編集室から 


 日本が参加することで大変に身近なものになったサッカーのワールドカップは、サッカーというスポーツが持つ面白さと、社会的な重みを実感させてくれました。早朝に、深夜にと目をこすりながら見始める中継も、いつのまにか引き込まれて終わった後は何とも言えない充実感があります。野球とともに育った人間には、一瞬たりとも目を離せない緊張感と興奮の連続、審判の絶対的権威、ゲームの流れを優先して中断する時間を極力抑える進行は実にさわやかでした。日本チームは残念ながら一勝もできませんでした。かつて名古屋グランパスエイトの監督であったベンゲルはその名著「勝者のエスプリ」の中で「小倉も敵がいなければストイコビッチなのだが」と言っていました。日本選手は技術だけは対戦相手にひけを取らないように見えます。ただ状況に応じた瞬時の適応能力や自発的、かつユニークな局面打開といって面ではまだ及ばないところなのでしょうか。しかしそれがないと試合には勝てないし、見ていても面白いゲームにはなりません。これは不況打開にもたつく日本政府にも共通することで・・・。などと偉そうなことをいうものの、実は筆者自身がそのことを日頃いつも痛感していることなのですが。いずれにしても何も知らないくせに人の受け売りをする、にわか評論家を日本中に誕生させたのもワールドカップの功績?でした。

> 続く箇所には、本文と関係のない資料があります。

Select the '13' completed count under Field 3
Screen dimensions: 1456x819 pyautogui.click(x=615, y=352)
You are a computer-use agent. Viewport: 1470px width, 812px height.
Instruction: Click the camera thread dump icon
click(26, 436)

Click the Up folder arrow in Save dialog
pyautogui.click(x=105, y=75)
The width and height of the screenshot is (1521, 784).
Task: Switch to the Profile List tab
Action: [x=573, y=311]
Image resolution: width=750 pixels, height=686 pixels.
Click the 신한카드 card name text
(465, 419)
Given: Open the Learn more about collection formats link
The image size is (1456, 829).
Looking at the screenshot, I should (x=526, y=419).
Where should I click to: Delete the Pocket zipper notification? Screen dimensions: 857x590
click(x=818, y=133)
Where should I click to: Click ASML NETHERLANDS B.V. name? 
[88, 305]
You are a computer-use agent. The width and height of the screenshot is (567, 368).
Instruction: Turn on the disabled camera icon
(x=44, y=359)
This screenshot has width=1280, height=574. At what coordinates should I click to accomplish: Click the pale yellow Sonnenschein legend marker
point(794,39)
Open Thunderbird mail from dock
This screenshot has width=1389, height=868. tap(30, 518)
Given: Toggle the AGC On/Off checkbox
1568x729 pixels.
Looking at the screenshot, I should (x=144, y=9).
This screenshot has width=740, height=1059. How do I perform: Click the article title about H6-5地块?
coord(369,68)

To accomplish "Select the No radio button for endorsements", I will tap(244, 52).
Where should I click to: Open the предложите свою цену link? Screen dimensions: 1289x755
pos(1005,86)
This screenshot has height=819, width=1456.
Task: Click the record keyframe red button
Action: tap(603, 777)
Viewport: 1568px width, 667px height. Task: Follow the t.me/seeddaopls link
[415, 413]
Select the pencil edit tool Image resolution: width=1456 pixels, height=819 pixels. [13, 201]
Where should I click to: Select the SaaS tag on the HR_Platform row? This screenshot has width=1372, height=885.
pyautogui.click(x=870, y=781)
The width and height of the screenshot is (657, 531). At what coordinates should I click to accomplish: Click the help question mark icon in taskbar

 訳の分からない前置きが長くなりましたが、「あすてろいど23号」をお届けします。この号から印刷を長野県上田市で行うことになりました。編集室が印刷所と直結することで今後は編集の仕方も少し変わっていくかもしれません。

 NEOと宇宙デブリの専用観測施設の建設計画がスタートしました。光学観測施設は口径1m及び0.5mの望遠鏡からなり、対象とするのは主として直径1km以上のNEO、直径50cm以上の静止軌道上のデブリです。11月には製作の入札が行われ、2001年度初めには完成するということです。実際にこのような計画が進む中で、スペースガード協会としてどのような対応をしていくか、各会員の皆様もぜひ考えて頂きたいと思います。

 映画「ディープ・インパクト」の公開に関連して、それに関連する記事が多くなりました。ただ映画はあくまで楽しむために作られるのであり、本来の主題は「避けがたい死の時期が明確に迫ってくるとき、人間はどう生きるのか」というようなところにあるようです。天体衝突はそのようなストーリー展開の舞台設定にはうってつけのものであるかも知れません。ところでこの映画のホームページにリンクされていた「SpaceViews」の7月3日号に「新しいタイプの近地球小惑星発見」というニュースがありました。ハワイ大学のD.TholenとR.Whiteleyが今年の2月に発見した小惑星1998DK36は太陽からの距離が地球よりも遠くなることはない、というものです。これは衝の位置で見るわけにいかないので、地球からの観測が極めて難しいタイプの小惑星です。磯部さんや吉川さんがその危険性を提唱されている、「太陽方向から接近するNEO」というものでしょう。まだ正確な軌道はわかっていないようですが、地球と水星の間にあるらしいということです。したがって運が良ければ夜明けか夕方の空にその姿を垣間見ることができるというようなものです。今回の発見もマウナケア山にあるハワイ大学の2.2mの望遠鏡で、そのような時刻の探索で見つかったようです。

 話しが脱線して記事の紹介がほとんどできなくなりました。歌島さんには4回にわたってNEOの観測シミュレーションについての研究報告を掲載していただきました。現在の進歩したパソコンでは比較的容易にこのようなシミュレーションが可能であると思います。これを参考にされて読者の方々も独自のシミュレーションを試みられてはいかがでしょうか。その際にはぜひ歌島さんにコンタクト下さい。

 古宇田さんの「衝突と気候変動・・・」は大変おもしろくなってきました。地質調査と称して世界中の、一般の人の行かないところを探索されている日頃の蓄積が溢れてくるようです。また渡辺さんの「藤兵衛の望遠鏡」も佳境に入ってきました。調査チームの活動の様子が目に浮かんできます。最後に読者の方々からの投書をお待ちしています。記事の内容について感想をお寄せ下さい。またJSGAの活動についての提案も歓迎いたします。